Rosenberg has done a lot with what he learned from Professor Ziegler—as well as Professors Hadley Arkes and Bill Taubman. In nearly four decades as a delegate, he has written Roe v. Wade into Maryland law, expanded access to the ballot and deterred activities intended to suppress voter turnout, and extended Maryland’s civil rights law to prohibit discrimination on the basis of sexual orientation, among many other legislative accomplishments.

“The most profound thing I will ever do is to repeal Maryland’s death penalty,” says Rosenberg, who was the House of Delegates leader in this effort. “I was on campus when I learned that the repeal bill would not be petitioned to referendum. I walked across the Quad to Johnson Chapel, where the portrait of Charles Hamilton Houston is hung. Houston was Thurgood Marshall’s legal mentor. Marshall defended people facing the death penalty in Maryland courts. I touched the frame of the Houston portrait, and I felt like I had touched the Western Wall in Jerusalem.”     

Rosenberg is also responsible for creating two programs that encourage students to enter public service: one repays a portion of the educational debt of people who choose lower-paying public interest jobs and the other provides stipends to students for public service internships. “Of all the issues that I’ve worked on in 38 years in the legislature, the ones that mean the most to me are those that help people to go down the path of public service,” he says. “I’ve tried to do that with my philanthropy as well.”

And so he has. Rosenberg has made several gifts to Amherst that are variations on this theme. In 1999, he created the Sylvia C. Hecht and Benedict L. and Babette H. Rosenberg Internship Fund, honoring his grandmother and parents, to support Amherst students undertaking summer internships in nonprofit organizations and government agencies. The Rosenberg Fund for Teaching, established in 2011, is a resource for Amherst students who serve as teaching interns in underserved areas. The Rosenberg Fund for Introduction to Government and Non-Profits was created in 2014 to support the Loeb Center’s Careers in Government & Nonprofit program, which offers professional development opportunities for students who want to pursue public service, politics or nonprofit work. And the Ed Wall Fund, behind which Rosenberg was a leading force, is an endowed scholarship fund in honor of former Dean of Admissions Ed Wall.

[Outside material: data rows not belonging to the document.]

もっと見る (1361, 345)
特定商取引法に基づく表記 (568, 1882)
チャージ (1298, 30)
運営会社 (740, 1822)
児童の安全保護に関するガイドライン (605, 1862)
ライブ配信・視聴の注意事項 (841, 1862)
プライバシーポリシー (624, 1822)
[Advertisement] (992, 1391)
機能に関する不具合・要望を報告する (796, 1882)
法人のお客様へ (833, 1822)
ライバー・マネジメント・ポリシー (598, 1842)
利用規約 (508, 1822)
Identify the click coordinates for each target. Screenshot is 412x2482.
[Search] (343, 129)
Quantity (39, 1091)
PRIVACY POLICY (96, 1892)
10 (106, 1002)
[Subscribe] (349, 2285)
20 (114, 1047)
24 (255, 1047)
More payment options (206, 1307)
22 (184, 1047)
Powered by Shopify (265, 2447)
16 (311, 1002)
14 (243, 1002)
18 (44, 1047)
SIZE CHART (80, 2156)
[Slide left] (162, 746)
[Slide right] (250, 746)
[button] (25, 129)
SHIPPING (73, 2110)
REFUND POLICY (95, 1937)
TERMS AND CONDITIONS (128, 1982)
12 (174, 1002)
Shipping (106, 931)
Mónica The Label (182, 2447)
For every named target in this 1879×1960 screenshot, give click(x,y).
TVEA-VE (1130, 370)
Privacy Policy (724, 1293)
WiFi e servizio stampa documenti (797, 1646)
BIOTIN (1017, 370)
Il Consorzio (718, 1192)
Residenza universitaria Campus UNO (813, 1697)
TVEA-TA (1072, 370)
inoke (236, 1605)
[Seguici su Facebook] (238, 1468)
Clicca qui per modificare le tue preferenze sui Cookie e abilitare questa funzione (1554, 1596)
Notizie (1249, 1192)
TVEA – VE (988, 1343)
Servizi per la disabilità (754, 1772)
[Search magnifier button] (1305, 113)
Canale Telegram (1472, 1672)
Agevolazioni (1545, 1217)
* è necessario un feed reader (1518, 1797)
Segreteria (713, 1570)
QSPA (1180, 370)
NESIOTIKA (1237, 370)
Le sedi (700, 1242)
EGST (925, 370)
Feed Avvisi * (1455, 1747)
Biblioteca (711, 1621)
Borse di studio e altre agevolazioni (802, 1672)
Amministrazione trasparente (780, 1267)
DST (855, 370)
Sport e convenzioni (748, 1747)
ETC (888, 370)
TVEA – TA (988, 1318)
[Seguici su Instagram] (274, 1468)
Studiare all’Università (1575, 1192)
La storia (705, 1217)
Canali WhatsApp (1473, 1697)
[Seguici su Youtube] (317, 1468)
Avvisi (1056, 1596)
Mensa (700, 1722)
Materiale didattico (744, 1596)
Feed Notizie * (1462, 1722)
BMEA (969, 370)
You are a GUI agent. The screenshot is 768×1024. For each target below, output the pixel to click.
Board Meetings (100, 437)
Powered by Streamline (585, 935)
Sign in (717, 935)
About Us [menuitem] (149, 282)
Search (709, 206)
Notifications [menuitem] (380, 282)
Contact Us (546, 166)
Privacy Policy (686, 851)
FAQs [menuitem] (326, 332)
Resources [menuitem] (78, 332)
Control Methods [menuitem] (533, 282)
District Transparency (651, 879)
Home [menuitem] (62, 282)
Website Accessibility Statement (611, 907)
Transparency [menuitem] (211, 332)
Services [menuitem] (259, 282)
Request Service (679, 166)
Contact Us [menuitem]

“I graduated from Amherst with no debt, so I could do what I wanted career-wise,” Rosenberg says. “With the funds I’ve established at the College, I’ve tried to make that a little more possible for some of today’s students.”

As he reflects on all that he’s been able to get done in his home state’s legislature, Rosenberg expresses both clarity and gratitude: “This is the job I should have, and I hope that the things I’ve funded at Amherst will, in some small way, help others to find the same.”